Boost Farm Succession Through Soil Health Practices

March 17, 2023

It’s hard to imagine how turning a farm’s first 80-acre cropland field into a variety of monoculture grass pastures in 1999 could eventually lead to a son returning to the farm.

It certainly wasn’t a vision seen by Willow Lake, SD farmer/ranchers Darin and Jessica Michalski as they embarked on developing their business in the late-90s. But like all farmers and ranchers with kids (or without), it’s a joy to see a new generation continue a legacy.

Trial and error, program assistance, peer education and perseverance helped build a growing resilient business over the last 24 years. The Michalski’s cited several key factors that drove success over time:

  • A different and open whole-farm mindset.

  • Cropland and grassland diversity.

  • Soil focus and no-till cropland shift.

  • Youth involvement.

  • Honest communications.

“The most important thing my husband and I have done to contribute to a successful ranching operation is really thinking from a different mindset,” Jessica says. “There is a big value in thinking beyond what is growing above ground, thinking about the health of our soils, water infiltration rates, crop diversity on the landscape—truly thinking about a whole system dynamic beyond beef, soybean or corn bushels produced per acre,” she adds.

Constant learning, progressing

Jessica and Darin grew up farming, graduated college and began adapting crops to fields. “I gained a rotational grazing mentality when my parents converted less-desirable cropland into divided pastures by seeding both cool and warm season native grasses,” Jessica says. “This really helped when Darin and I got married as he also wanted to focus more on grassland and soil health.”

The ranch has improved thanks to great partnerships using both financial resources for infrastructure projects and conservation assistance programs from NRCS; U.S. Fish and Wildlife; South Dakota Game, Fish and Parks and other organizations. In addition, Jessica helped further diversify the operation through her employment with South Dakota NRCS since 2003, currently helping farmers as State Resource Conservationist.

Like sponges, Jessica and Darin’s three children (Cutler, Kasey and Shay) have helped with crops and cattle from an early age, watching and absorbing farm changes and improvements.
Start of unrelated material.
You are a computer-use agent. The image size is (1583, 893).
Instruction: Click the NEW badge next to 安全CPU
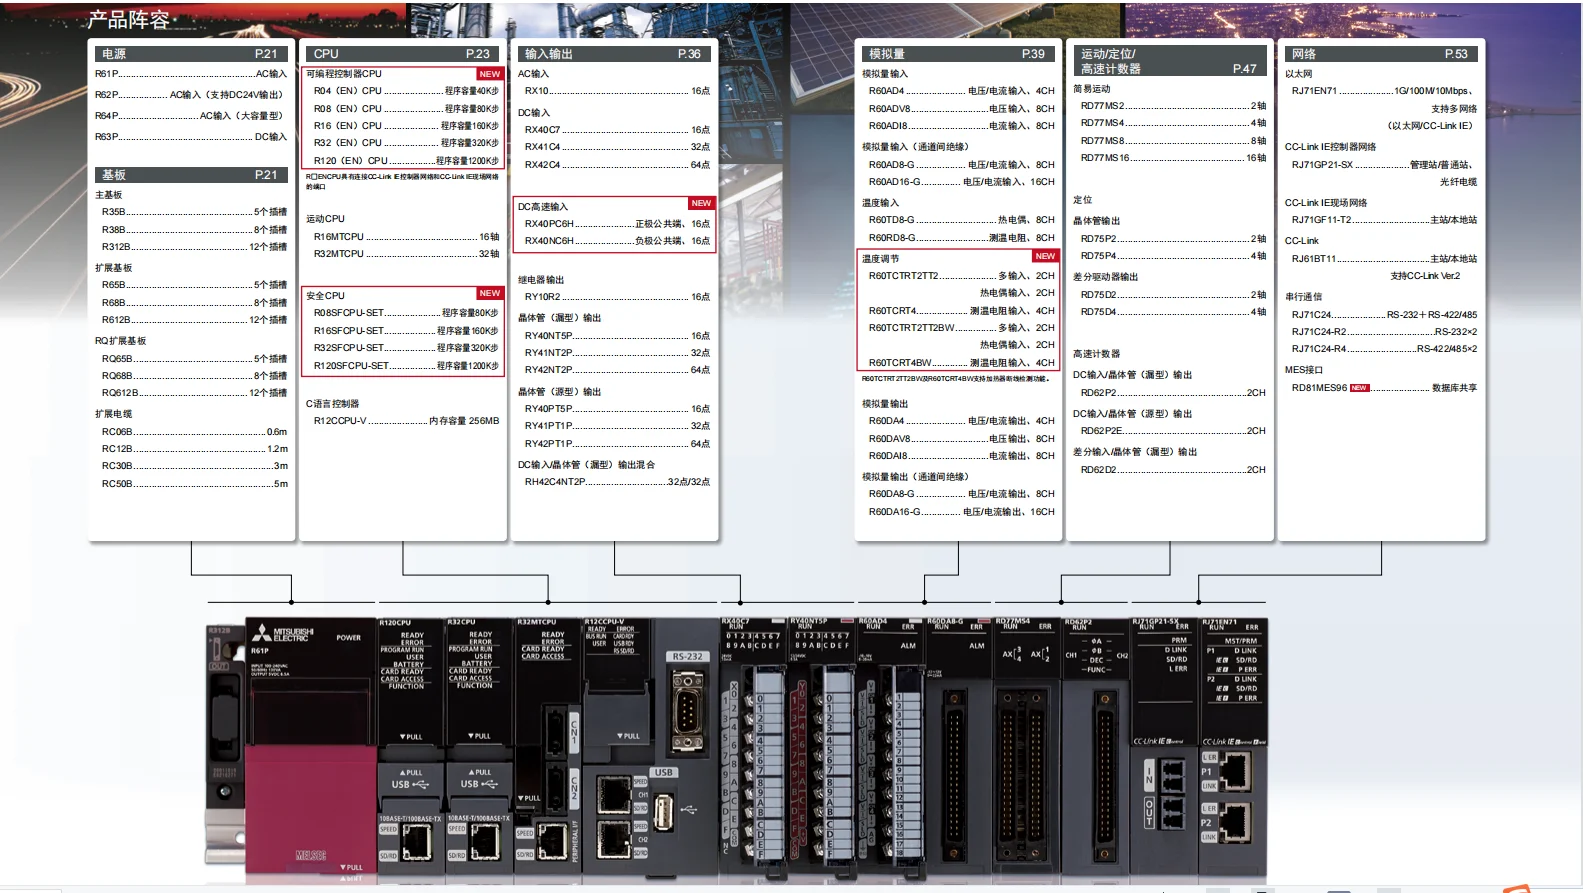coord(489,293)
Their oldest son, Cutler, a senior at South Dakota State University, was raised helping interseed pastures with native grasses, removing thistles and moving grazing cattle by measuring grass. “It taught me the importance of a grazing and soil health mentality, realizing the benefit of taking half and leaving half the grass, plus the fun of moving a lot of cattle,” Cutler says.

Open communications are critical

The Michalski’s saw Cutler’s deepening ranch interest during high school. Yet Jessica knew his success with math could lead to an engineering or technology field, so they didn’t want to push his decision to return. “When we started talking about college his junior year of high school, he told us he wanted to come back to the ranch after attending SDSU.”

After many more open conversations and financial planning for a future ranch addition, Cutler began building his economic value by obtaining FSA financing to purchase 30-head of bred heifers before he started at SDSU. The timing worked well as nearby ranchers contacted him to offer pasture rental. “They saw how he helped us care for and improve pastures, which these landowners desired,” Jessica says.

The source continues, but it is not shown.